Il Centro Direzionale di Napoli è l’ultimo di una lunga lista di primati della città.
Chi lo odia se ne farà una ragione: i suoi grattacieli sono un grandissimo vanto per Napoli. Con le sue architetture che sembrano venire da un altro mondo, fu una vera rivoluzione in Italia e si presentò come un possibile futuro dal respiro internazionale per la città.
Proprio Napoli ha infatti vantato per ben dieci anni, dal 1995 al 2009, il grattacielo più alto d’Italia con la sua Torre Telecom, togliendo la scena ad un concorrente prestigioso come il Pirellone di Milano.
In realtà lo stesso Centro Direzionale è di suo un record, dato che si tratta del primo complesso di grattacieli mai costruito in Italia, con un progetto forse troppo avanzato per la sua epoca. Una cosa che abbiamo trovato solo a Milano vent’anni dopo!
Pensato da Mussolini
L’idea di creare un Centro Direzionale fu addirittura fascista. Il piano del 1939, infatti, immaginava la costruzione di un centro politico nel nuovo Rione Carità (che fu realizzato radendo al suolo l’intero quartiere antico) e la costruzione di palazzi dall’architettura futuristica nella zona industriale abbandonata alle spalle della Ferrovia. Nelle note del progetto, l’ultimo Podestà di Napoli scrisse che il nuovo piano avrebbe garantito alla città una “ ripresa del posto che le spetta nella prosperità della coltura, della sanità della razza, della bellezza di luoghi benedetti da Dio”.
Scoppiò poi la guerra e si dovrà aspettare il 1972 per riparlare del CDN: l’intera città era stata devastata dalla colata di cemento sulle colline e si immaginò per Napoli la costruzione di un complesso di edifici in un luogo strategico: la Zona Industriale era a cinque minuti dalla Stazione, dall’Aeroporto ed era pure ben collegato con Direttissima (poi fu chiamata “Linea 2”), Cumana e Circumvesuviana.

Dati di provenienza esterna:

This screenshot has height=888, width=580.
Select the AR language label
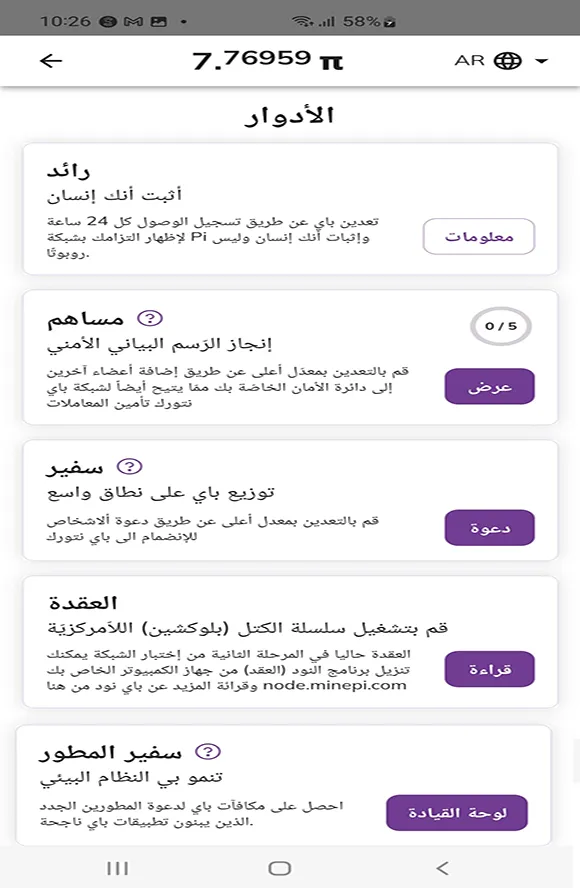pos(470,61)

Prima del Centro Direzionale c’era solo una infinita distesa di fabbriche abbandonate, le stesse che si trovano ancora oggi sparse fra Poggioreale e Gianturco: abbatterle fu considerato quasi un atto di civiltà
Realizzato da giapponesi
Il Centro Direzionale moderno non è recente: l’anno era il 1975 e fu l’architetto napoletano Giulio De Luca a disegnarlo per primo seguendo un progetto rivoluzionario: separare le automobili dalle persone.
Napoli aveva da poco subito il trauma della speculazione edilizia: fra Vomero e Rione Alto il traffico era già routine e la vita cittadina si svolgeva in una giungla di vicoli senz’aria e affogati da automobili.
Ecco perché, nell’idea di De Luca, le auto dovevano correre sotto terra e sulla parte della superficie dovevano vivere le persone fra giardini e strade libere. Un progetto che fu ripreso poi dal suo successore e che ha anticipato di ben trent’anni le idee alla base della City di Milano.
L’idea era di riunire in un solo quartiere istituzioni politiche e finanziarie, in modo da farle comunicare con facilità e rapidità. Erano infatti presenti in pochi metri il Tribunale, la Regione, le aziende più importanti della città.
Il Comune di Napoli passò poi la palla a Kenzo Tange, un mostro sacro dell’architettura mondiale che, con la sua firma, avrebbe dato ancora più lustro al progetto. Il giapponese modificò il progetto di De Luca e, nel 1982, inaugurò i lavori che finirono nel 1995.
L’idea di costruire grattacieli altissimi e con i vetri a specchio fu condivisa da tutti gli architetti che parteciparono al progetto: dovevano dare l’idea di “libertà” e “modernità”.
Interrotto sul più bello
Il Centro Direzionale è stato costruito solo a metà: il vialone principale spiega bene cosa successe nel 1995: i lavori si interruppero bruscamente e non ripresero mai. Allo stesso modo anche il viale centrale si ferma a strapiombo su un deserto, come se fosse una costruzione di Lego lasciata incompiuta.
Non ci sono progetti di ripristino dei lavori.
Un Centro Direzionale poggiato sull’acqua
Uno dei segreti meglio custoditi dalle fondamenta del Centro Direzionale è il fatto che i grattacieli sono stati costruiti sopra una falda acquifera. E si abbassano di circa un centimetro ogni anno.
Nelle fondamenta di ogni edificio ci sono infatti delle pompe idrovore che hanno il compito di tirare via l’acqua dai sotterranei dei palazzi.
Si tratta probabilmente del fiume Sebeto, che è stato interrato dagli edifici e, con rabbia, ogni tanto prova a farsi strada in superficie allagando i garages. In fin dei conti è solo un modo per ricordare che, anche sotto i palazzi più moderni, scorre il sangue di Napoli.